SPARQL Query Example 1

PREFIX ex: <http://example.org/>
PREFIX taubz: <http://razor.occams.info/index.html#>
SELECT ?what
WHERE {
    taubz:my_apartment ex:contains ?what .
}

The results would be:

SPARQL Query Example 1 Results

     ?what
-----------------
taubz:my_computer
taubz:friends_junk

A few things are of note. First, the name of the variable ?what is incidental, as are names in general in RDF, except that it must begin with a question mark. Second, while some things look a lot like N3, such as the graph pattern syntax, other parts do not, such as the PREFIX declarations. Lastly, the output of a SPARQL query is, abstractly, a table. How you access the table depends on the SPARQL engine you use. However, there is a standard XML output format. We won’t look at that format here, however.
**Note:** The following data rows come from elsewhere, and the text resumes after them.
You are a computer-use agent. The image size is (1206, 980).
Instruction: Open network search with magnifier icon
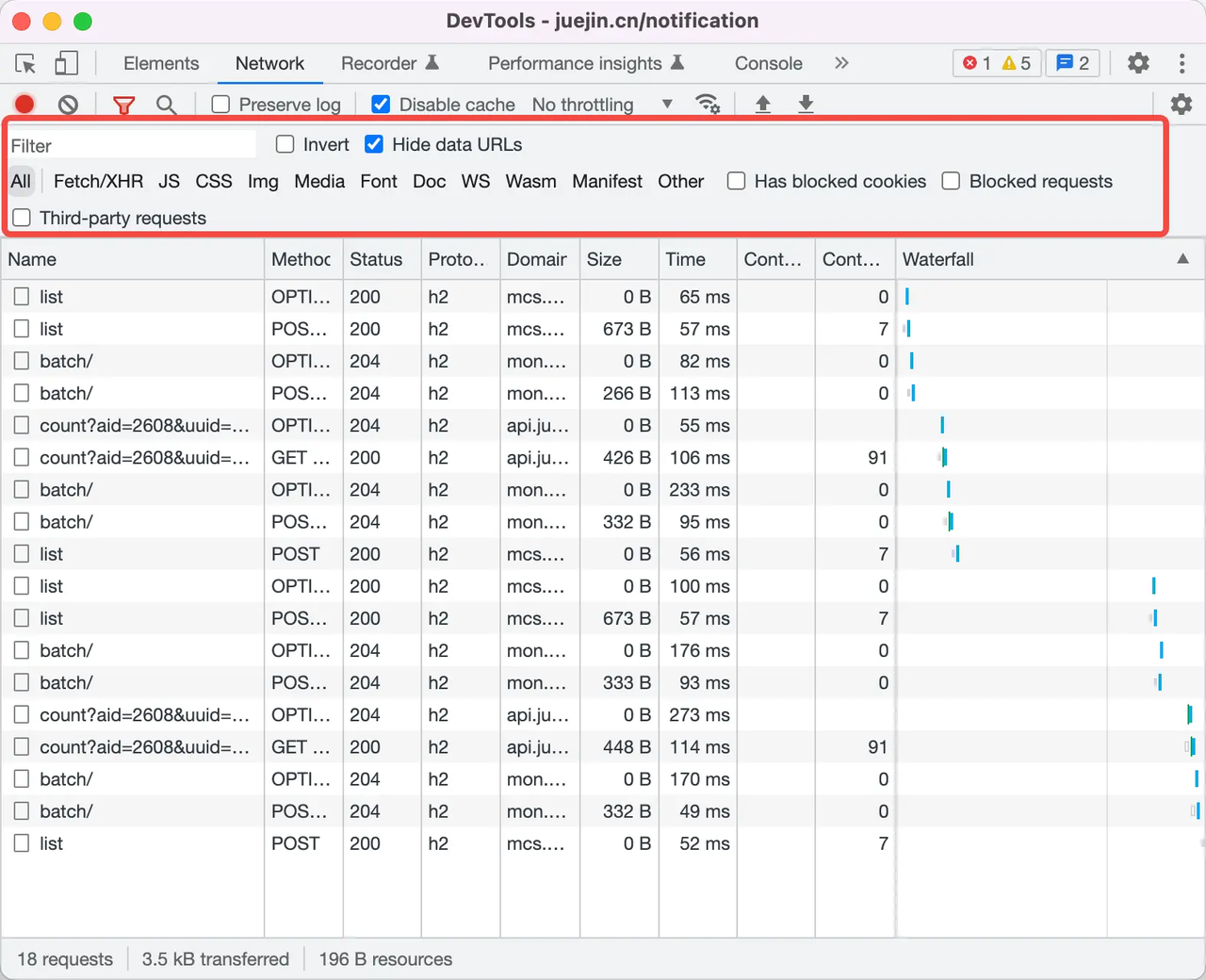tap(166, 105)
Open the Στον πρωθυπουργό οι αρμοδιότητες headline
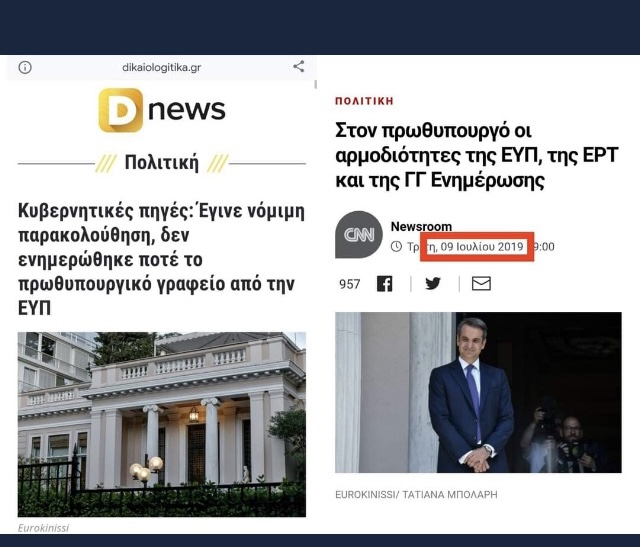640x547 pixels. pyautogui.click(x=477, y=156)
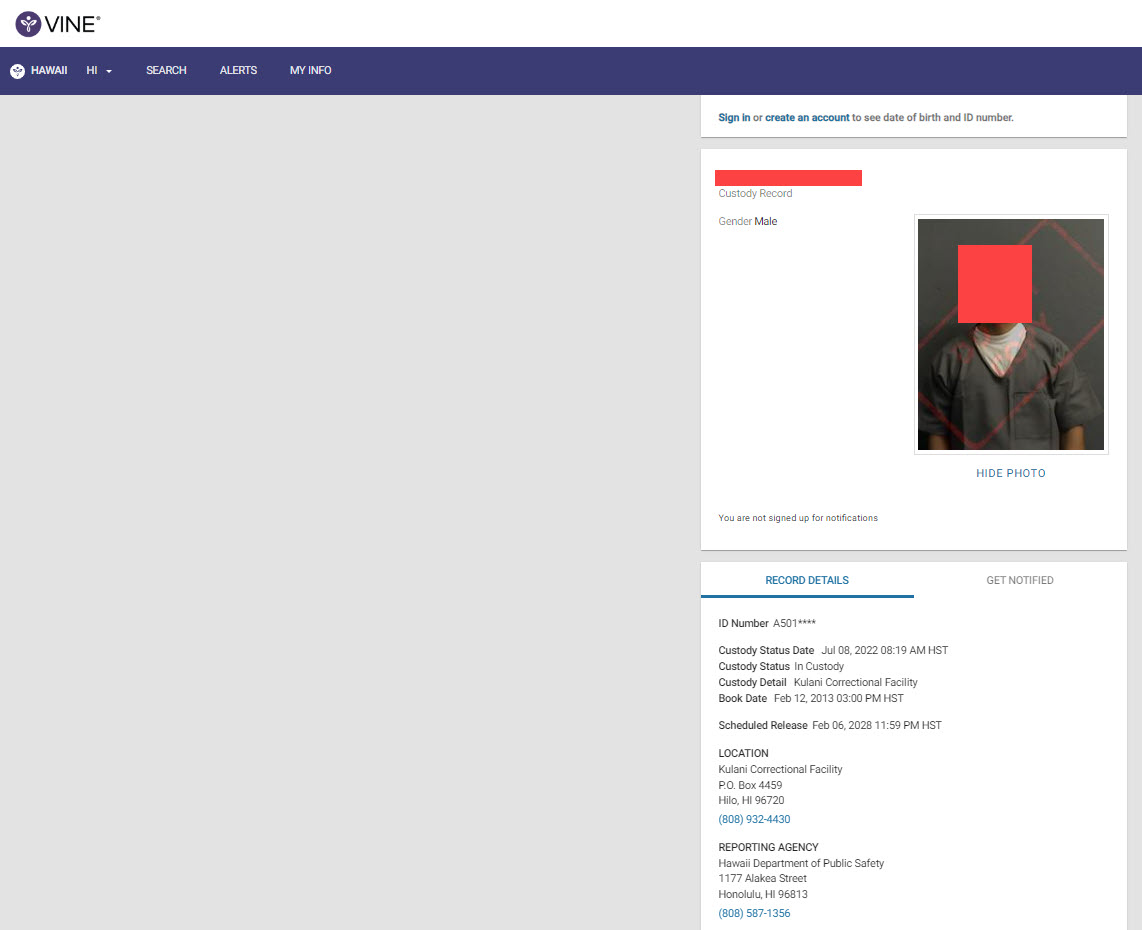Click the custody record photo thumbnail
Screen dimensions: 1142x930
1010,334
Graph patterns can contain more that one statement. This has the effect of either 1) filtering the resources that might be returned, or 2) querying based on longer paths through the repository data. For instance, to ask what is in my apartment that I own, that is, to filter the results to contain only the resources that I own, add a second statement to the graph pattern:

SPARQL Query Example 2

PREFIX ex: <http://example.org/>
PREFIX taubz: <http://razor.occams.info/index.html#>
SELECT ?what
WHERE {
    taubz:my_apartment ex:contains ?what .
    **taubz:me ex:own ?what .**
}

The results would be:

SPARQL Query Example 2 Results

     ?what
-----------------
taubz:my_computer

Each resource returned must be able to substitute into all occurrences of the variable, ?what, so that each statement in the graph pattern exists in the repository. The resource taubz:friends_junk is ruled out because when we substitute that resource into the graph pattern, yielding

Graph Pattern with Resource Substituted

taubz:my_apartment ex:contains taubz:friends_junk .
**taubz:me ex:own taubz:friends_junk .**

one of those statements, namely the second one, does not exist in the repository.
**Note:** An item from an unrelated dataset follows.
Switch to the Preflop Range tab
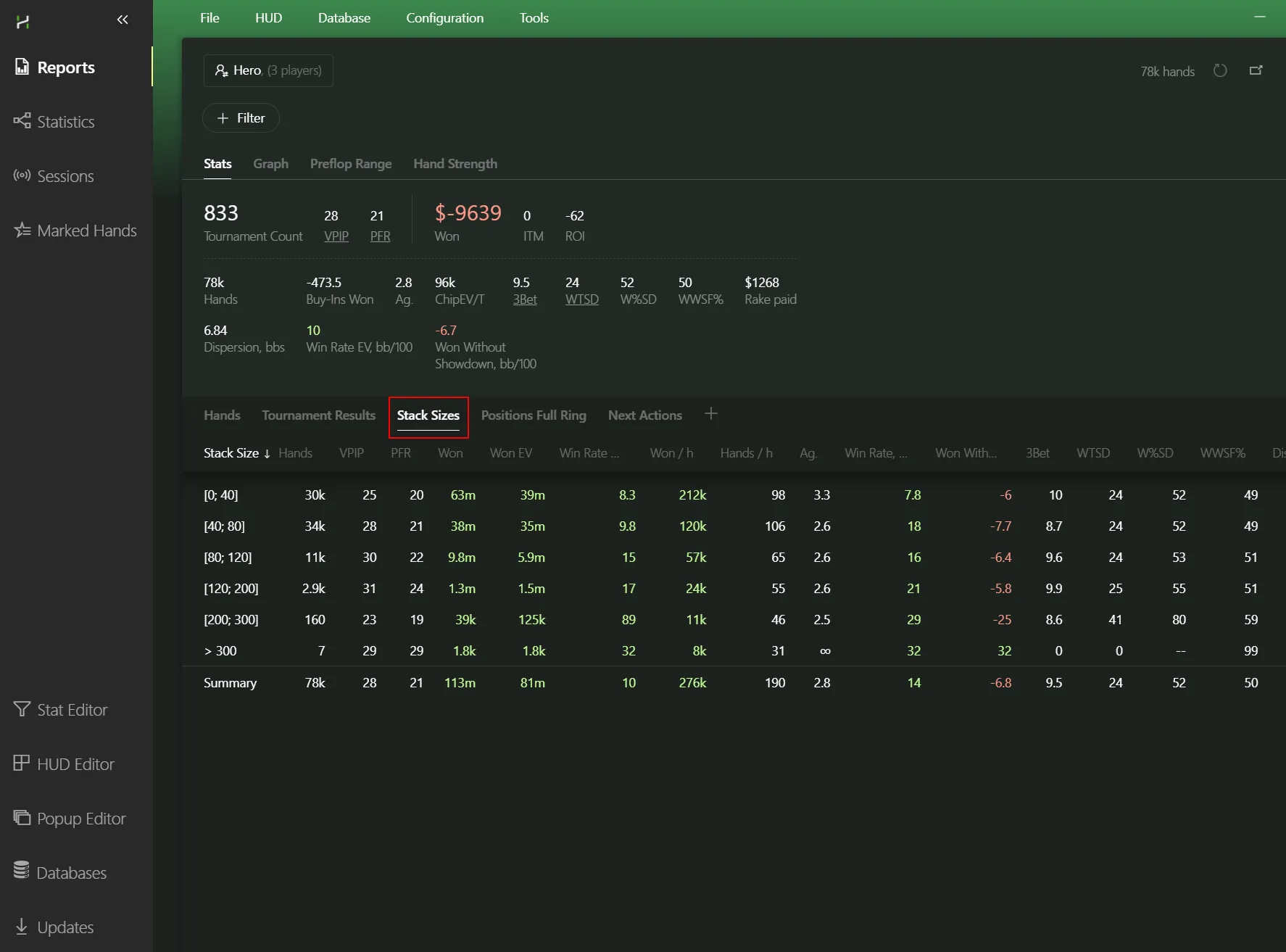The width and height of the screenshot is (1286, 952). (x=350, y=164)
A query to find resources contained in any object I own (my computer which is contained in my apartment, my friend’s junk which is also contained in my apartment, and my pens and pencils which are contained in my desk) would use a graph pattern that has a longer path through resources in the repository. We can rephrase this query as a conjunction of two statements, as before, but this time using two variables. This is: For any pair of resources x and y that we can find, such that A) taubz:me ex:own y and B) y ex:contains x , report resource x. Here is the SPARQL query and expected output:

SPARQL Query Example 3

PREFIX ex: <http://example.org/>
PREFIX taubz: <http://razor.occams.info/index.html#>
SELECT ?what
WHERE {
    **taubz:me ex:own ?container .
    ?container ex:contains ?what .**
}

SPARQL Query Example 3 Results

         ?what
-------------------------
taubz:my_computer
taubz:friends_junk
taubz:my_pens_and_pencils

To push this example further, rather than asking just for the list of objects, we can ask for the pairs of ?container and ?what values that go together. The only change is adding the ?container variable to the SELECT line:

SPARQL Query Example 4

PREFIX ex: <http://example.org/>
PREFIX taubz: <http://razor.occams.info/index.html#>
SELECT **?container** ?what
WHERE {
    taubz:me ex:own ?container .
    ?container ex:contains ?what .
}

SPARQL Query Example 4 Results

   ?container               ?what
------------------  -------------------------
taubz:my_apartment  taubz:my_computer
taubz:my_apartment  taubz:friends_junk
taubz:my_desk       taubz:my_pens_and_pencils

Each row is verified by substituting for each variable in the graph pattern the corresponding value listed in that row, one row at a time. As before, if after substituting all of the values for the variables all of the statements in the graph pattern occur in the repository, the row is included in the result output.

Before we conclude, here is some more terminology. Within any particular result row, a variable is said to be “bound” by the value for that variable in that row. In the first row in the table for example 4 above, the variable ?container is bound by taubz:my_apartment.

Until a future revision of this article, we won’t go into SPARQL any further.

See the SPARQL specification for more on the query language.